Collected data
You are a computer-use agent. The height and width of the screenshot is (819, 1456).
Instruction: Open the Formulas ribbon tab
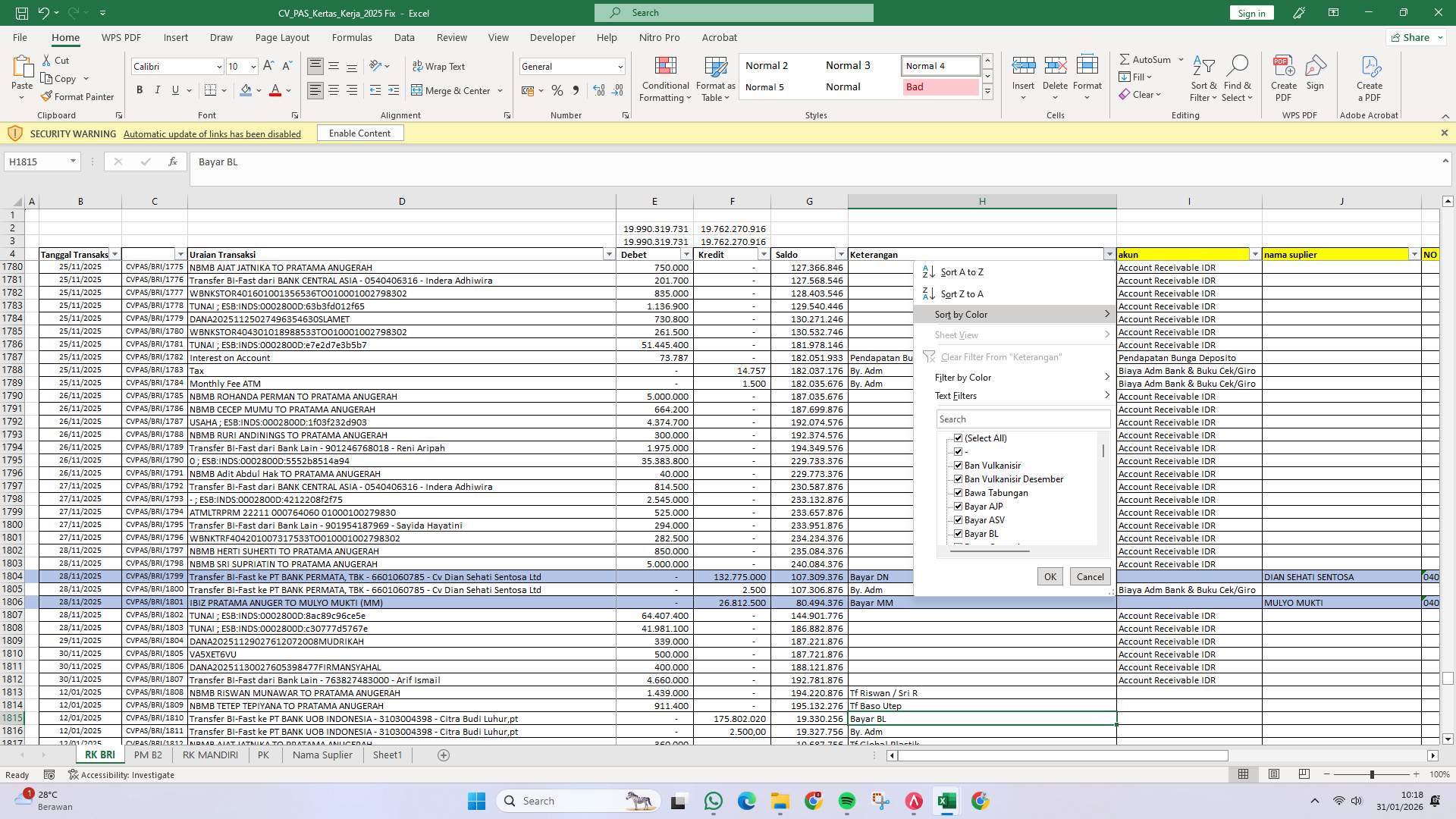(x=352, y=37)
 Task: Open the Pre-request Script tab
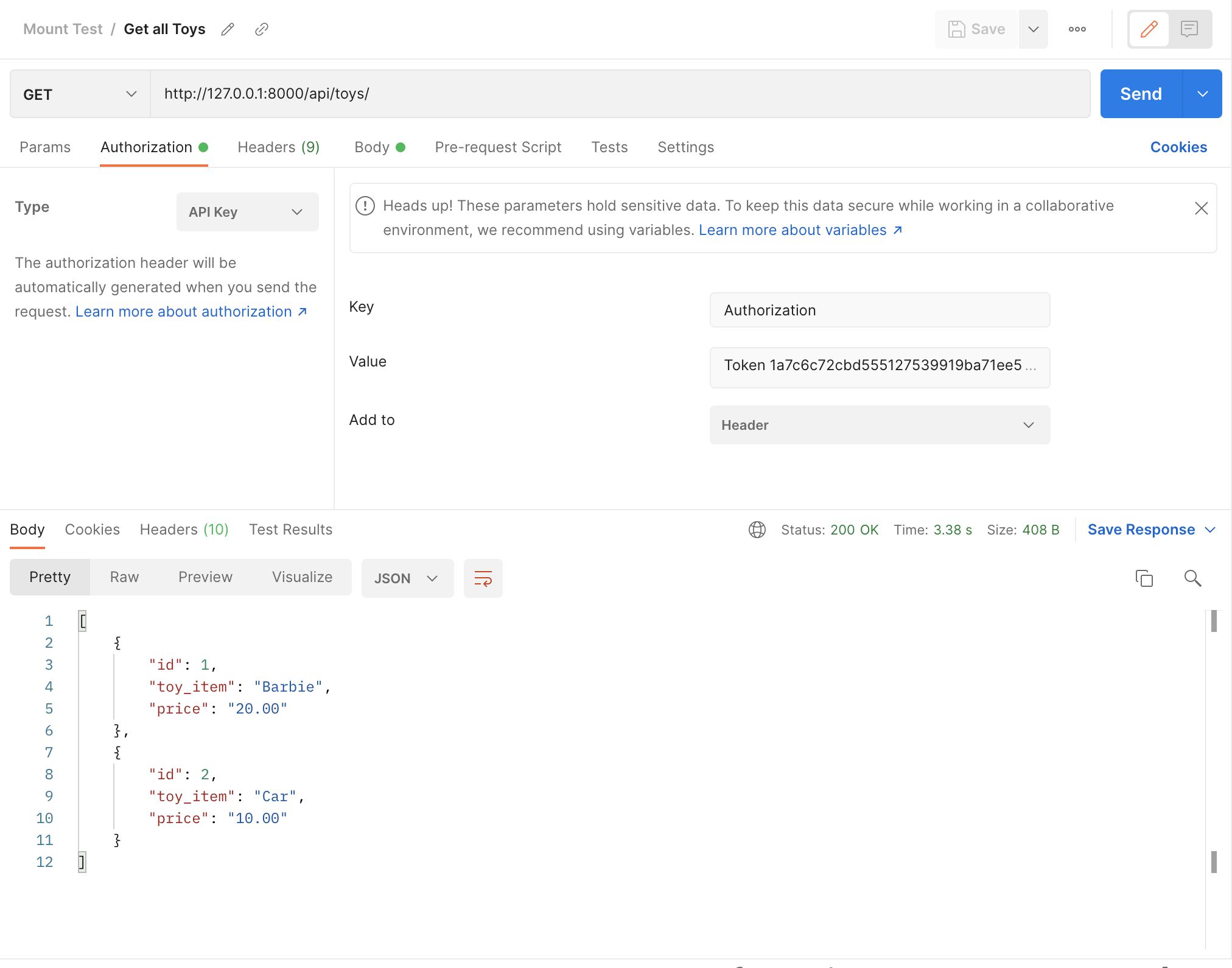pyautogui.click(x=497, y=147)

> Work item
Once the pictures are removed, repeat all of the data above exactly.

> Result of this task
You are a computer-use agent. The height and width of the screenshot is (819, 1456).
Instruction: Open the Formulas ribbon tab
(x=352, y=37)
 Task: Open the Pre-request Script tab
pyautogui.click(x=497, y=147)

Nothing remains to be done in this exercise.